An example of the potential benefit of analyzing ctDNA came in a study published last year, in which investigators identified genetic alterations that they could use to follow patients with metastatic breast cancer. They found ctDNA in the blood of 29 out of 52 women, and saw a strong, inverse relationship between increased levels of ctDNA and survival. Patients with a below-average level of ctDNA had significantly better survival, while patients with relatively higher ctDNA levels had significantly worse survival, the British researchers reported last year (New Engl. J. Med. 2013;368:1199-209). The study results also showed that quantifying ctDNA provided better correlation with changes in tumor burden than did quantifying CTCs or measuring an immune marker for breast cancer, CA 15-3.

Dr. Carlos Caldas Mitchel L. Zoler/Frontine Medical News

Dr. Carlos Caldas

More recently, these investigators expanded the mutation panel they use to identify ctDNA, and now can find a single-nucleotide or structural variant in the DNAs of 48 of these 52 patients, Dr.
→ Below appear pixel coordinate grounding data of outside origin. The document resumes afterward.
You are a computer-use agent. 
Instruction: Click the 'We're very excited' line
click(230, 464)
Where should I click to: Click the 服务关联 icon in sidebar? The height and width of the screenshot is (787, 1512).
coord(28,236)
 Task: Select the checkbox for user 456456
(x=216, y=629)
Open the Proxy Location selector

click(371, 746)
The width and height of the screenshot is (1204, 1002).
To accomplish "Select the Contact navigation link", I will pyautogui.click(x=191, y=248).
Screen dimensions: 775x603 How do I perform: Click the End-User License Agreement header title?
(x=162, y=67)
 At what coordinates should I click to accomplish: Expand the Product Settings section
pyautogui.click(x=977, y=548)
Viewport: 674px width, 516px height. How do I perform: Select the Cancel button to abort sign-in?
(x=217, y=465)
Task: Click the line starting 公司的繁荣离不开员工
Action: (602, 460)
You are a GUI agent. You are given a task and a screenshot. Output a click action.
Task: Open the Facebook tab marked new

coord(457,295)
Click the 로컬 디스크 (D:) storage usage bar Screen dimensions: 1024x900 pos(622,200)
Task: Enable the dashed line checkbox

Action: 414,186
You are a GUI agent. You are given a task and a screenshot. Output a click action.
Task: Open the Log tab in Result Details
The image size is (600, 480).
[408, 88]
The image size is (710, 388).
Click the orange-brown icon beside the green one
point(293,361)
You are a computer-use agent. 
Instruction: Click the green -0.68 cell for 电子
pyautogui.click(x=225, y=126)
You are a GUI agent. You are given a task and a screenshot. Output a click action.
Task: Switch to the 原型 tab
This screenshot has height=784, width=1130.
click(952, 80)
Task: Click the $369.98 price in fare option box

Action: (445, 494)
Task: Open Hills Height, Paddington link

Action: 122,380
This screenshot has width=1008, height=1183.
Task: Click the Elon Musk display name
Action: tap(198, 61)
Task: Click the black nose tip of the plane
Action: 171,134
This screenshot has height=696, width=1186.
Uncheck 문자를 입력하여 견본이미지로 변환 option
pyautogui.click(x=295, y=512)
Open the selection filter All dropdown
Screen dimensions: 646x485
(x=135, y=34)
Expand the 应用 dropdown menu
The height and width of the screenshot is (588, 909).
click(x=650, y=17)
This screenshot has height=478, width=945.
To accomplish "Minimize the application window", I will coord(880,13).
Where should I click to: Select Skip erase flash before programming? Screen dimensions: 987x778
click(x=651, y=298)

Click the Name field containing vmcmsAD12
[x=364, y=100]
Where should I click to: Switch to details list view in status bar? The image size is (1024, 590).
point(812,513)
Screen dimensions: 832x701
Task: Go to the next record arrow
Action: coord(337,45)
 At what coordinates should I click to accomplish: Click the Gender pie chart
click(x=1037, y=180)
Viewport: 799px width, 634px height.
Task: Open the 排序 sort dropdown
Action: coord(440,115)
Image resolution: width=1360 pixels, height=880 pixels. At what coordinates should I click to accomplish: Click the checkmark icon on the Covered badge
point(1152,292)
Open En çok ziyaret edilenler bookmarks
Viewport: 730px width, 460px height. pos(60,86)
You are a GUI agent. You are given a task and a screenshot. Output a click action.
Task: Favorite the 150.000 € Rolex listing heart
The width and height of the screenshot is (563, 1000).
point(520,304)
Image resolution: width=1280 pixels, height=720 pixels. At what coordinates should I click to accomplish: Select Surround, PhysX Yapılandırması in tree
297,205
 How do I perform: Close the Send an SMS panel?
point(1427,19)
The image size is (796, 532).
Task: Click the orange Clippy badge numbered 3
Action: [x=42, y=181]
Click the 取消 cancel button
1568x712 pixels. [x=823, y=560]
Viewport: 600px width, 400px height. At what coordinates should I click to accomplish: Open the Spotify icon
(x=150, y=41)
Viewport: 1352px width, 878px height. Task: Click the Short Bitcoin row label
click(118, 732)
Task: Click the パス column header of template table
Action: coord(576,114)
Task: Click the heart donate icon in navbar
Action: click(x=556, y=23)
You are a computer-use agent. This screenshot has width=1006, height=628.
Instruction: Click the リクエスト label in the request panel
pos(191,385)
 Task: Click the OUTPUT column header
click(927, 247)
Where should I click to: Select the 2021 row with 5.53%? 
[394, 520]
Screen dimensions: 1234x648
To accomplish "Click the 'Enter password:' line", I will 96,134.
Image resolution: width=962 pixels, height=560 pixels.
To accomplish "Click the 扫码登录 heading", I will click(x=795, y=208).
Carlos Caldas, one of the investigators, said in a talk at the meeting. Dr. Caldas added that he and his associates have now seen a patient from this series with triple-negative breast cancer and an elevated level of ctDNA who then showed a dramatic reduction in ctDNA level following several treatment cycles. This drop in ctDNA level tracked with the patient’s complete pathological response to treatment.

“This is preliminary evidence that you can use ctDNA as a very early marker of treatment response,” said Dr. Caldas, professor of cancer medicine at the University of Cambridge, England.

Other advantages of measuring ctDNA, especially compared with tracking a tumor using CTCs, is that it is simple and relatively inexpensive, with no need for special isolation technology, and it reflects the patient’s total tumor burden, noted Dr. Gerald Prager, an oncologist at the Medical University of Vienna. He cited a recent example of the power of ctDNA analysis in a report on 106 patients with colorectal cancer, who underwent ctDNA analysis for KRAS and BRAF mutations. Comparison of results from the ctDNA analysis and conventional mutation determinations showed 100% sensitivity and specificity for detecting tumors with the BRAF V600E mutation, and 98% specificity and 92% sensitivity for detecting any of seven KRAS point mutations (Nature Med. 2014;20:430-5).